Gone with the Wind in the Vatican (Via col Vento in Vaticano) is a book that was published in 1999, about nepotism, homosexual scandals, corruption, "clientism" and even Satanism within Vatican City, written under the pseudonym I Millenari ("The Millenarians"), a possible anagram of "Marinelli".

The book, published by Kaos Edizione of Milan, sold 100,000 copies in its first three weeks alone and went out of print within the year, before foreign-language editions became available.

==Authors==
Monsignor Luigi Marinelli, a 72-year-old retired priest and former member of the Vatican's Congregation for Eastern Churches, admitted to his involvement in the 288-page book in 1999, and other curial priests are suspected to be his co-authors. Marinelli says that he had "nine or ten co-authors". According to Marinelli, "The book does not question the sanctity of Jesus Christ, the Eucharist or the Catholic Church. It just points out that the Vatican is made up of men, who, like me, are flawed."

==Contents==
The main characters in the book are given pseudonyms from Margaret Mitchell's Gone with the Wind (1936). However, some of them have been identified, among them Cardinal Achille Silvestrini, Martinelli's former supervisor.

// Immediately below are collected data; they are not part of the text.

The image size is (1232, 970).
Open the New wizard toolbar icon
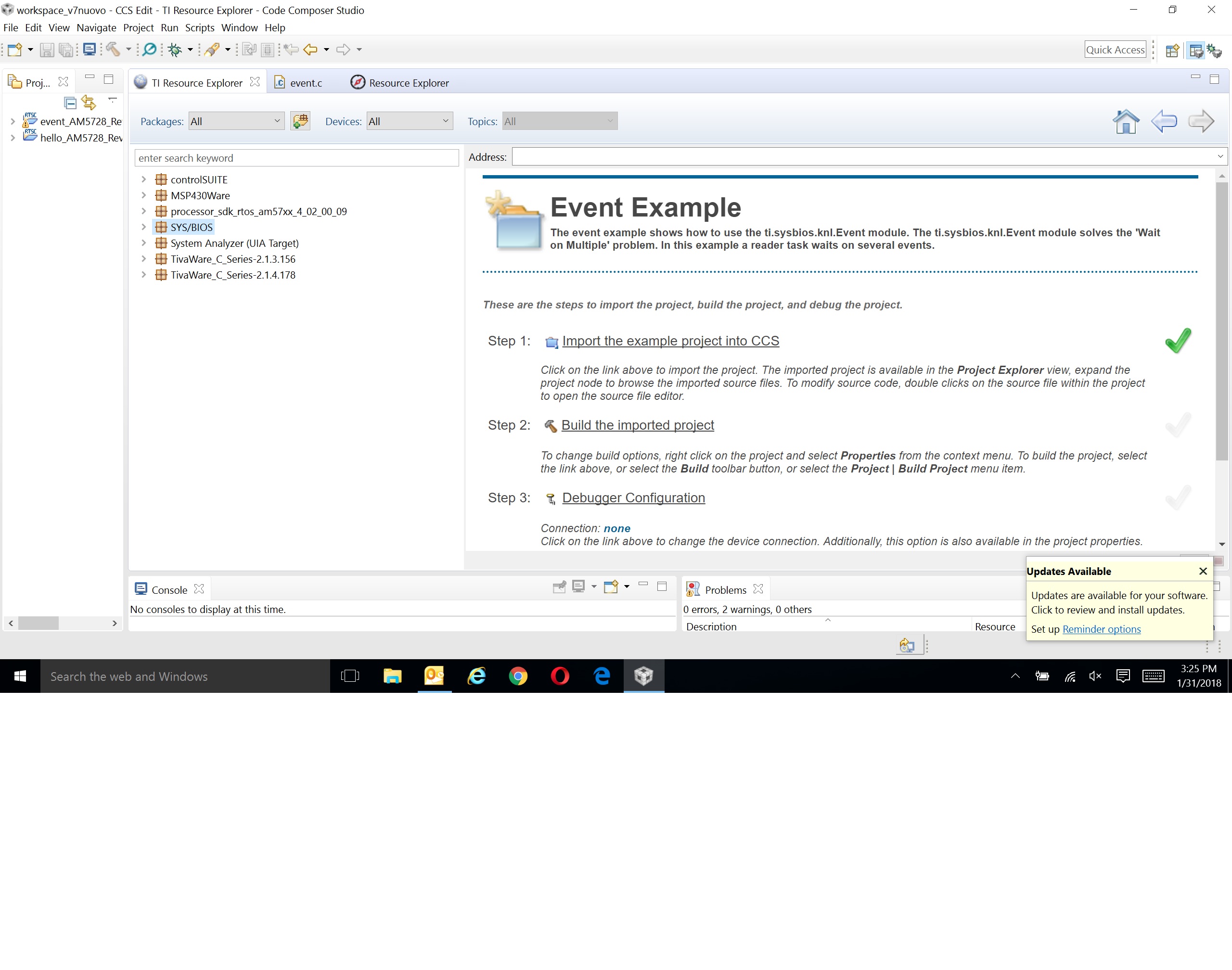point(14,50)
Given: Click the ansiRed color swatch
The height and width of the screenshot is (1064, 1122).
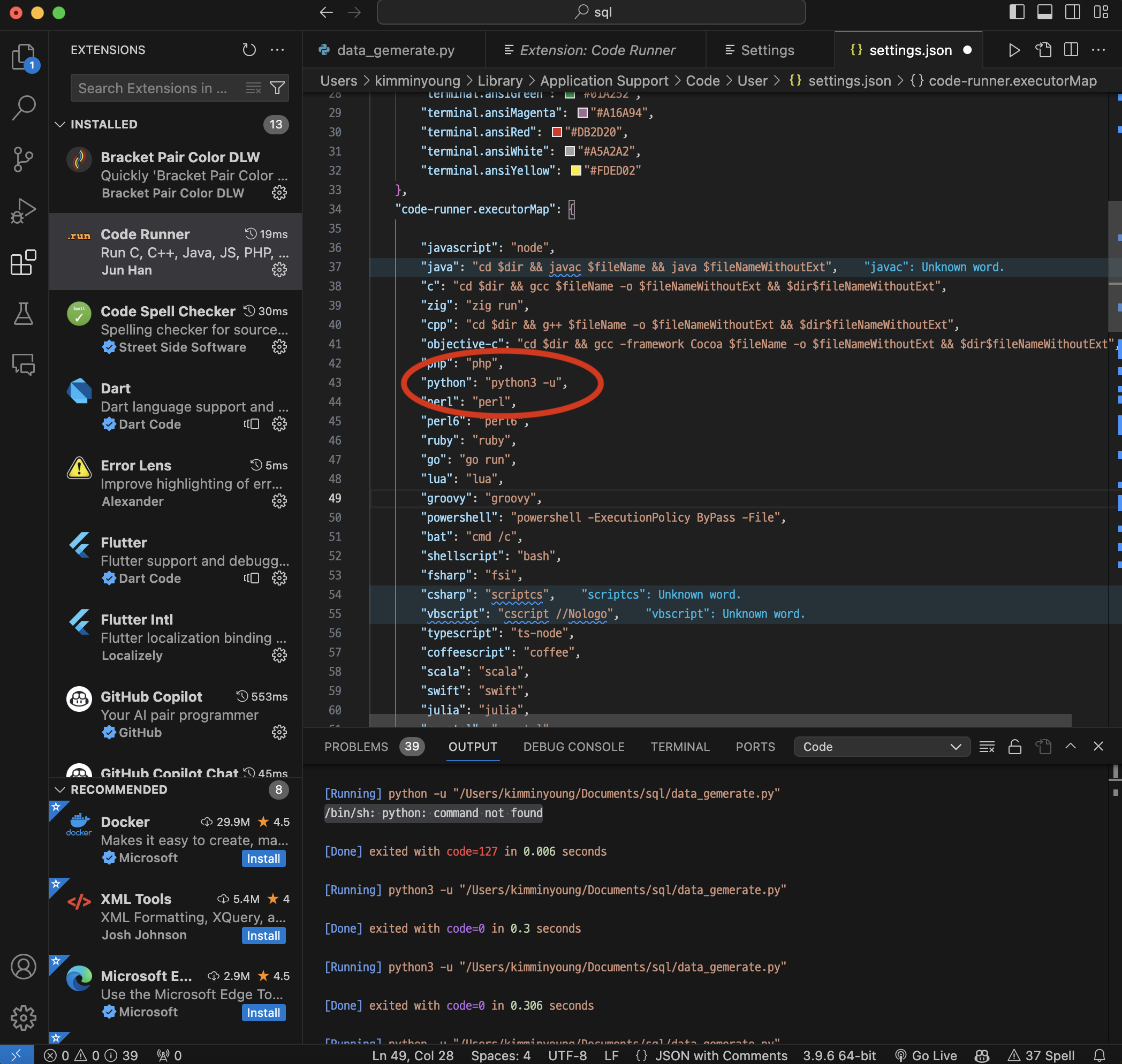Looking at the screenshot, I should click(557, 132).
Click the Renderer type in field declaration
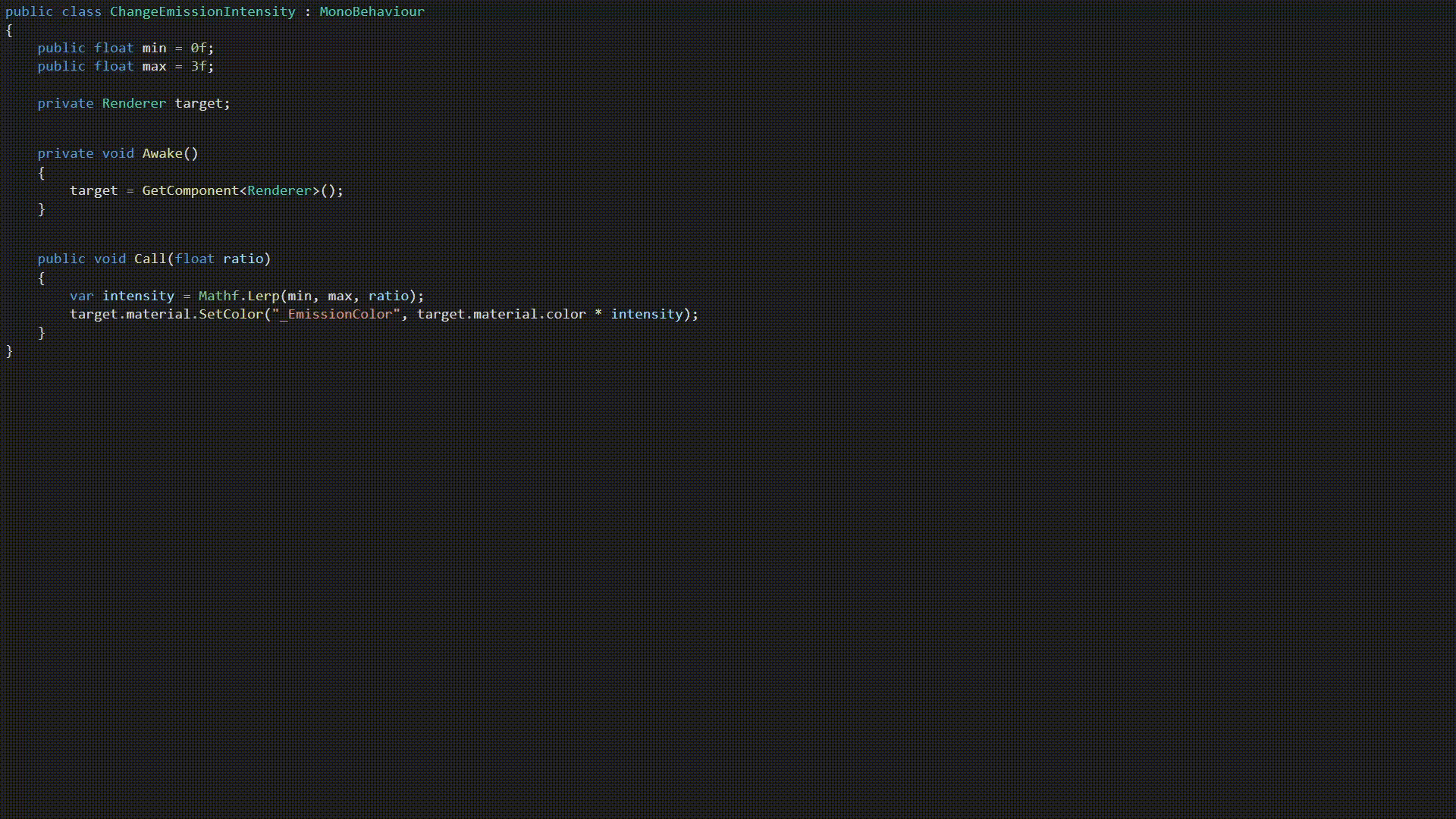The height and width of the screenshot is (819, 1456). pyautogui.click(x=133, y=103)
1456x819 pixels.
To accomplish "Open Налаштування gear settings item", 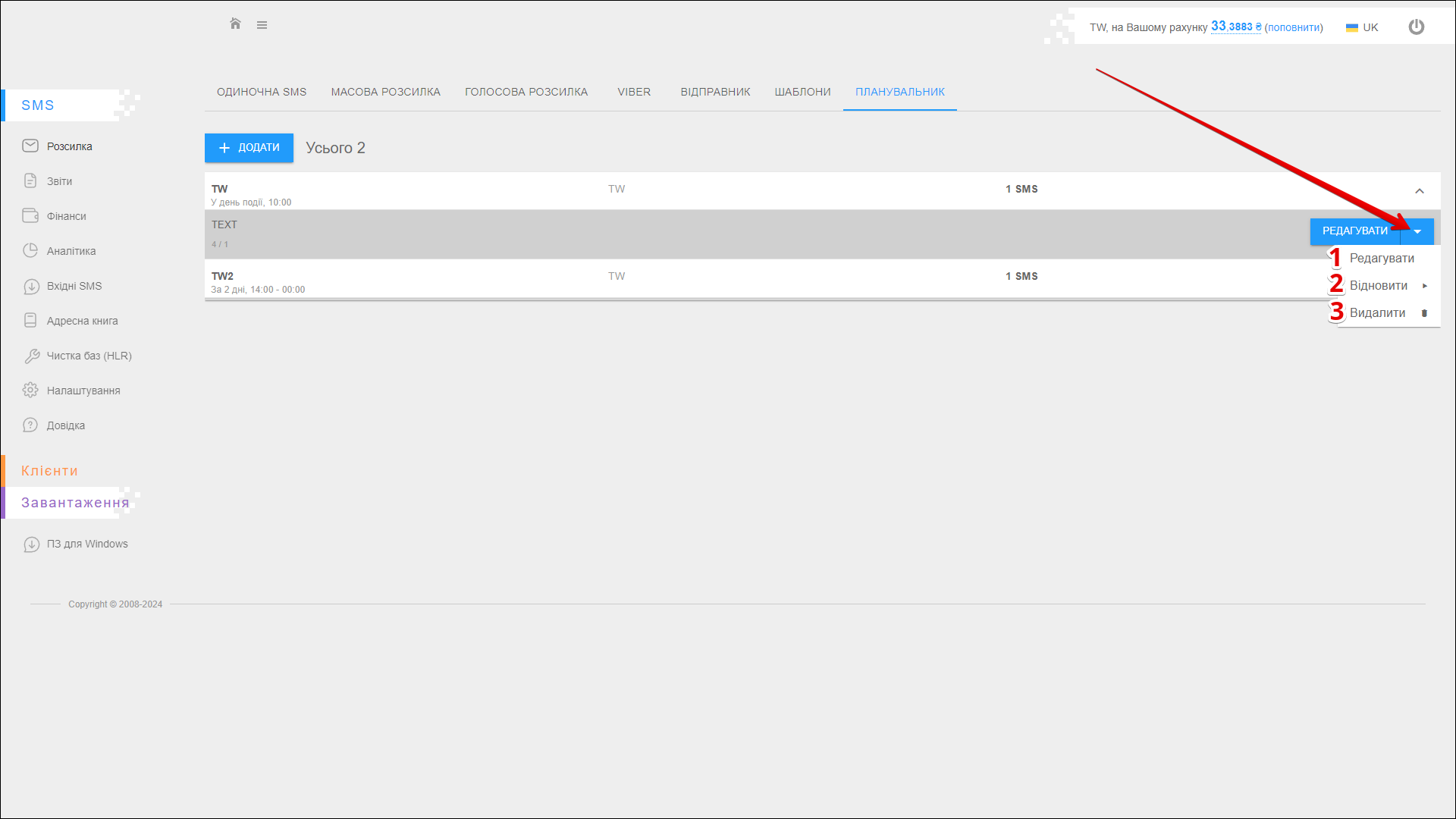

One anecdote in the book details a bishop being blackmailed by an illegitimate daughter. The book also raises questions about the death of Pope John Paul I. According to the book, Satanic masses have been celebrated inside the Vatican, with hooded participants naked from the waist down. Another anecdote details an affair between a young priest at the nunciature in Bern, Switzerland and a nun, who are both reassigned – the nun significantly less gainfully – with the help of the priest's influential Vatican patron.

==Reception==
Some critics regard the work as little more than "another recent catalogue of papal sin" and consider the majority of its details dubious. Others have a more favorable view of the work, considering it a "kiss-and-tell classic".